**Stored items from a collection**
▶

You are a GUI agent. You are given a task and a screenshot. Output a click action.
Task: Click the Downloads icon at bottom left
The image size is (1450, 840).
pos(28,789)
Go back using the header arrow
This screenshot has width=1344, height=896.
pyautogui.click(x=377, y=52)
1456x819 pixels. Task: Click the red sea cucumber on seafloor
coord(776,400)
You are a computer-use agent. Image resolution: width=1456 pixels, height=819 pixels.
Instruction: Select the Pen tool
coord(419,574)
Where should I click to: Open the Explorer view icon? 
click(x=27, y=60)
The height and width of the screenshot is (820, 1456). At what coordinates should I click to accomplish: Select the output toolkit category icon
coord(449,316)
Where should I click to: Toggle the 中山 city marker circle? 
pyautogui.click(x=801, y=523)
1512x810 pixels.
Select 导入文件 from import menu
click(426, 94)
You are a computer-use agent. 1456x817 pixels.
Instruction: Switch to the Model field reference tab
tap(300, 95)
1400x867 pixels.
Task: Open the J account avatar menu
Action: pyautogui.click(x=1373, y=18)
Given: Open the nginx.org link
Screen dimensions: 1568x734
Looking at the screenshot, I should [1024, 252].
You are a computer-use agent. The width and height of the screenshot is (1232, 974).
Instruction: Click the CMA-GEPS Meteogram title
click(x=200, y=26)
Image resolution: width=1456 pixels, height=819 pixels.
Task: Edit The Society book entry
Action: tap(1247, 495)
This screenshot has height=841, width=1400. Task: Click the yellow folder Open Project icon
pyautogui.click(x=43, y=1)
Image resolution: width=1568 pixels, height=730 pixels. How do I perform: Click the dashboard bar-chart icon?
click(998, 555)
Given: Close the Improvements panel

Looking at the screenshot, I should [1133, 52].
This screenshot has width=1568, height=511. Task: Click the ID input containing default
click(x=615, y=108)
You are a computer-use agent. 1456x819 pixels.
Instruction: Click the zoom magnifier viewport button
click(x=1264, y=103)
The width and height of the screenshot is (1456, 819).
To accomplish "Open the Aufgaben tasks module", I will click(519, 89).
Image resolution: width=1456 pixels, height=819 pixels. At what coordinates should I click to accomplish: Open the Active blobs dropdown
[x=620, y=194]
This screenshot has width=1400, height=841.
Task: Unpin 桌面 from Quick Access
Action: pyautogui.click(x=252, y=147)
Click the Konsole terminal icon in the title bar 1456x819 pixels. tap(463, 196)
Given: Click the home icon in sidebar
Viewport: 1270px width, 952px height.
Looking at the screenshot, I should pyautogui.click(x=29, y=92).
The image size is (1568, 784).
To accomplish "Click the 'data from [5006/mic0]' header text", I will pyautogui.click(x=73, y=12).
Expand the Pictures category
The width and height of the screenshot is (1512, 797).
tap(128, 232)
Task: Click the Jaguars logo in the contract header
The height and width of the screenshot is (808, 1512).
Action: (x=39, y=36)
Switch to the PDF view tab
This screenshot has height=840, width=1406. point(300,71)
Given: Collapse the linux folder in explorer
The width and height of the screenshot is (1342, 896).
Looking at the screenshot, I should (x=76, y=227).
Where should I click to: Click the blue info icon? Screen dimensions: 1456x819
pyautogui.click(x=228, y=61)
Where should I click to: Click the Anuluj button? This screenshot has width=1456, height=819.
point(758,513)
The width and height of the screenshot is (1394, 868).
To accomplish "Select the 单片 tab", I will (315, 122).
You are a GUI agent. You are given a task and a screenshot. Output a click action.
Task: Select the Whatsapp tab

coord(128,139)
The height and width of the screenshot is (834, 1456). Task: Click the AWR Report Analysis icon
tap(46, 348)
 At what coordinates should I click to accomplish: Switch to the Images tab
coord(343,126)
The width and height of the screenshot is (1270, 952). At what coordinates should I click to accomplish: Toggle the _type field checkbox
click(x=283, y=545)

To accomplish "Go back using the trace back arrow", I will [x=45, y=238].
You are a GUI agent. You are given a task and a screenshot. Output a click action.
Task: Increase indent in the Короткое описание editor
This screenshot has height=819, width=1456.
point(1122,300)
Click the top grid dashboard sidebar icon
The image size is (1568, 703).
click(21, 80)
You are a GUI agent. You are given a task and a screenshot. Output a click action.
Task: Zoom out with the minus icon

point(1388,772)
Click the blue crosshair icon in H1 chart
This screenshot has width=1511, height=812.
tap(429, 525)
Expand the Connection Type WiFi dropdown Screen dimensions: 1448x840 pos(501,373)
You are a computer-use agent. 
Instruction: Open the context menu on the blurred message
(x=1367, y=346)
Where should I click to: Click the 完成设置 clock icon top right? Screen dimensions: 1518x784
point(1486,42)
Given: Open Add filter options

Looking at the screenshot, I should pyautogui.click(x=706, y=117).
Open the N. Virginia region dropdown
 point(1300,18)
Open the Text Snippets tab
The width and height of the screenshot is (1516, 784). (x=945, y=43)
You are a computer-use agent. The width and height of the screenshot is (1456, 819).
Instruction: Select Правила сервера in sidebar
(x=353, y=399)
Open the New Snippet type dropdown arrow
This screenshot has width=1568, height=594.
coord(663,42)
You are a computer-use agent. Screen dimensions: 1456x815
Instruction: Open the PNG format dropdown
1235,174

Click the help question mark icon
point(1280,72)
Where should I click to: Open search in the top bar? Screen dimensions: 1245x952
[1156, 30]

◀

**TO DO**
An exact copy of every record is required.

**OUTPUT**
You are a GUI agent. You are given a task and a screenshot. Output a click action.
Task: Click the Downloads icon at bottom left
The image size is (1450, 840).
pos(28,789)
Go back using the header arrow
This screenshot has width=1344, height=896.
pyautogui.click(x=377, y=52)
1456x819 pixels. Task: Click the red sea cucumber on seafloor
coord(776,400)
You are a computer-use agent. Image resolution: width=1456 pixels, height=819 pixels.
Instruction: Select the Pen tool
coord(419,574)
Where should I click to: Open the Explorer view icon? 
click(x=27, y=60)
The height and width of the screenshot is (820, 1456). At what coordinates should I click to accomplish: Select the output toolkit category icon
coord(449,316)
Where should I click to: Toggle the 中山 city marker circle? 
pyautogui.click(x=801, y=523)
1512x810 pixels.
Select 导入文件 from import menu
click(426, 94)
You are a computer-use agent. 1456x817 pixels.
Instruction: Switch to the Model field reference tab
tap(300, 95)
1400x867 pixels.
Task: Open the J account avatar menu
Action: pyautogui.click(x=1373, y=18)
Given: Open the nginx.org link
Screen dimensions: 1568x734
Looking at the screenshot, I should [1024, 252].
You are a computer-use agent. The width and height of the screenshot is (1232, 974).
Instruction: Click the CMA-GEPS Meteogram title
click(x=200, y=26)
Image resolution: width=1456 pixels, height=819 pixels.
Task: Edit The Society book entry
Action: tap(1247, 495)
This screenshot has height=841, width=1400. Task: Click the yellow folder Open Project icon
pyautogui.click(x=43, y=1)
Image resolution: width=1568 pixels, height=730 pixels. How do I perform: Click the dashboard bar-chart icon?
click(998, 555)
Given: Close the Improvements panel

Looking at the screenshot, I should [1133, 52].
This screenshot has width=1568, height=511. Task: Click the ID input containing default
click(x=615, y=108)
You are a computer-use agent. 1456x819 pixels.
Instruction: Click the zoom magnifier viewport button
click(x=1264, y=103)
The width and height of the screenshot is (1456, 819).
To accomplish "Open the Aufgaben tasks module", I will click(519, 89).
Image resolution: width=1456 pixels, height=819 pixels. At what coordinates should I click to accomplish: Open the Active blobs dropdown
[x=620, y=194]
This screenshot has width=1400, height=841.
Task: Unpin 桌面 from Quick Access
Action: pyautogui.click(x=252, y=147)
Click the Konsole terminal icon in the title bar 1456x819 pixels. tap(463, 196)
Given: Click the home icon in sidebar
Viewport: 1270px width, 952px height.
Looking at the screenshot, I should pyautogui.click(x=29, y=92).
The image size is (1568, 784).
To accomplish "Click the 'data from [5006/mic0]' header text", I will pyautogui.click(x=73, y=12).
Expand the Pictures category
The width and height of the screenshot is (1512, 797).
tap(128, 232)
Task: Click the Jaguars logo in the contract header
The height and width of the screenshot is (808, 1512).
Action: (x=39, y=36)
Switch to the PDF view tab
This screenshot has height=840, width=1406. point(300,71)
Given: Collapse the linux folder in explorer
The width and height of the screenshot is (1342, 896).
Looking at the screenshot, I should (x=76, y=227).
Where should I click to: Click the blue info icon? Screen dimensions: 1456x819
pyautogui.click(x=228, y=61)
Where should I click to: Click the Anuluj button? This screenshot has width=1456, height=819.
point(758,513)
The width and height of the screenshot is (1394, 868).
To accomplish "Select the 单片 tab", I will (315, 122).
You are a GUI agent. You are given a task and a screenshot. Output a click action.
Task: Select the Whatsapp tab

coord(128,139)
The height and width of the screenshot is (834, 1456). Task: Click the AWR Report Analysis icon
tap(46, 348)
 At what coordinates should I click to accomplish: Switch to the Images tab
coord(343,126)
The width and height of the screenshot is (1270, 952). At what coordinates should I click to accomplish: Toggle the _type field checkbox
click(x=283, y=545)

To accomplish "Go back using the trace back arrow", I will [x=45, y=238].
You are a GUI agent. You are given a task and a screenshot. Output a click action.
Task: Increase indent in the Короткое описание editor
This screenshot has height=819, width=1456.
point(1122,300)
Click the top grid dashboard sidebar icon
The image size is (1568, 703).
click(21, 80)
You are a GUI agent. You are given a task and a screenshot. Output a click action.
Task: Zoom out with the minus icon

point(1388,772)
Click the blue crosshair icon in H1 chart
This screenshot has width=1511, height=812.
tap(429, 525)
Expand the Connection Type WiFi dropdown Screen dimensions: 1448x840 pos(501,373)
You are a computer-use agent. 
Instruction: Open the context menu on the blurred message
(x=1367, y=346)
Where should I click to: Click the 完成设置 clock icon top right? Screen dimensions: 1518x784
point(1486,42)
Given: Open Add filter options

Looking at the screenshot, I should pyautogui.click(x=706, y=117).
Open the N. Virginia region dropdown
 point(1300,18)
Open the Text Snippets tab
The width and height of the screenshot is (1516, 784). (x=945, y=43)
You are a computer-use agent. The width and height of the screenshot is (1456, 819).
Instruction: Select Правила сервера in sidebar
(x=353, y=399)
Open the New Snippet type dropdown arrow
This screenshot has width=1568, height=594.
coord(663,42)
You are a computer-use agent. Screen dimensions: 1456x815
Instruction: Open the PNG format dropdown
1235,174

Click the help question mark icon
point(1280,72)
Where should I click to: Open search in the top bar? Screen dimensions: 1245x952
[1156, 30]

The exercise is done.